In August of 2007, after a review of postmarketing adverse event reports, the FDA determined that an updated label with a boxed warning on the risks of heart failure was needed for the entire thiazolidinedione class of antidiabetic drugs.

• PIOGLITAZONE

  Generic name	Actos® / Glustin®
  Company	Takeda and Lilly
  Available doses	15 mg, 30 mg and 45 mg
  Dose per day	once daily
  Side-effects	- weight gain due to fluid retention and edema - cardiac effects
  Elimination half-life	3-7 hours
  Metabolism	Metabolized by hydroxylation and oxidation (liver metabolism)
  US patent status	generic
  US FDA status	approved July 1999
  EMEA status	approved October 2000
  Indication
  Pioglitazone is indicated as an adjunct to diet and exercise to improve glycemic control in patients with type 2 diabetes (non-insulin-dependent diabetes mellitus, NIDDM). Pioglitazone is indicated for monotherapy.Pioglitazone is also indicated for use in combination with a sulfonylurea, metformin, or insulin when diet and exercise plus the single agent do not result in adequate glycemic control.
  Comments
  Pioglitazone is sold under the name Actos® in the US and Glustin® in Europe Takeda and Lilly co-promoted Actos in the US until Lilly's US marketing rights expired in September 2006. Lilly continues to receive residual royalties on US Actos sales at declining rates through September 2009. Lilly also has exclusive and semi-exclusive rights in other countries.
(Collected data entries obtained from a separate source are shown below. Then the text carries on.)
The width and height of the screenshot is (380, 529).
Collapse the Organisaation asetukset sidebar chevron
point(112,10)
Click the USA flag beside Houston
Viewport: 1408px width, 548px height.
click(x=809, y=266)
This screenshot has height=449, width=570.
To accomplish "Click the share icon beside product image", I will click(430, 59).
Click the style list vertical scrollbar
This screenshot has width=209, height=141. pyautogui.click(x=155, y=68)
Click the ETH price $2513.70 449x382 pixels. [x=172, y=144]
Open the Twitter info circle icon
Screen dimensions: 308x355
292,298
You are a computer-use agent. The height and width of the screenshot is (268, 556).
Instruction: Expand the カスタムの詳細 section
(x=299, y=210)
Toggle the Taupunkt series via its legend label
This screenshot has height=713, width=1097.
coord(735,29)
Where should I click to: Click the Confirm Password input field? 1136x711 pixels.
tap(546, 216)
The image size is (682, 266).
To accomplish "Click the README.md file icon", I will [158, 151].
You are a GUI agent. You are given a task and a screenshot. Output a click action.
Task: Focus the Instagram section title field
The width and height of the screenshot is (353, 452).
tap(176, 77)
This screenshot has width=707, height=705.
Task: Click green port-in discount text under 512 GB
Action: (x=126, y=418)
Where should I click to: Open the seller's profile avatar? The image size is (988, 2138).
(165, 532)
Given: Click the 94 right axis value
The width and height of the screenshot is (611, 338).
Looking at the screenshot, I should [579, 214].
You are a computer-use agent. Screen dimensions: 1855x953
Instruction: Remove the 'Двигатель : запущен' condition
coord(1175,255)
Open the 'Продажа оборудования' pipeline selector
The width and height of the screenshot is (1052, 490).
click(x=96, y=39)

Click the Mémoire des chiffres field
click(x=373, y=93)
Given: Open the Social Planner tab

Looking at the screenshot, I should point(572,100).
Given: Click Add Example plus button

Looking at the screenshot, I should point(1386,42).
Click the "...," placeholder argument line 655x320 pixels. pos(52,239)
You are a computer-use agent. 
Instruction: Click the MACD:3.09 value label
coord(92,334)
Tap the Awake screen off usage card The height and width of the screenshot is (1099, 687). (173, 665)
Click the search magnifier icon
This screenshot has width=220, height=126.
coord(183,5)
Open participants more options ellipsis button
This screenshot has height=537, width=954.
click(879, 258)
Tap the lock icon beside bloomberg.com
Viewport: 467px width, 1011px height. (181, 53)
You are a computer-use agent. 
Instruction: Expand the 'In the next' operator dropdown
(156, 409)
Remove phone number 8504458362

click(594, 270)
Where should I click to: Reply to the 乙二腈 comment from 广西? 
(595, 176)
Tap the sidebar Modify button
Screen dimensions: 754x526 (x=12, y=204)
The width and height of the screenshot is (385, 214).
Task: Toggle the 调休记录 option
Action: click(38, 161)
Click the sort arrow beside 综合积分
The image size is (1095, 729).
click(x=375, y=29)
Takeda reported sales of ¥336 billion in 2006 and ¥396 billion in 2007. Lilly reported revenues (sales outside the US plus royalties from US sales) of $449 million in 2006 and $371 million in 2007. Package insert contains congestive heart failure warning In March 2007, Takeda and FDA notified healthcare professionals of recent safety data concerning pioglitazone-containing products. The results of an analysis of the manufacturer's clinical trial database of pioglitazone showed more reports of fractures in female patients taking pioglitazone than those taking a comparator (either placebo or active).

  
  

• ROSIGLITAZONE

  Generic name	Avandia®
  Company	GlaxoSmithKline
  Available doses	2 mg, 4 mg and 8 mg
  Dose per day	once or twice daily
  Side-effects	cardiac effects
  Elimination half-life	3-4 hours
  Metabolism	N-demethylation and hydroxylation
  US patent status	expires in 2012
  US FDA status	approved May 1999
  EMEA status	approved July 2000
  Indication
  Approved by US-FDA in May 1999 as an adjunct to diet and exercise to improve glycemic control in adults with type 2 diabetes mellitus.
  Comments
  On July 30, 2007 an Advisory Committee of the Food and Drug Administration concluded that the use of rosiglitazone for the treatment of type 2 diabetes was associated with a greater risk of "myocardial ischemic events". GlaxoSmithKline reported sales of £1,399 million in 2006 and £877 million in 2007. Package insert contains congestive heart failure and myocardial ischemia warning.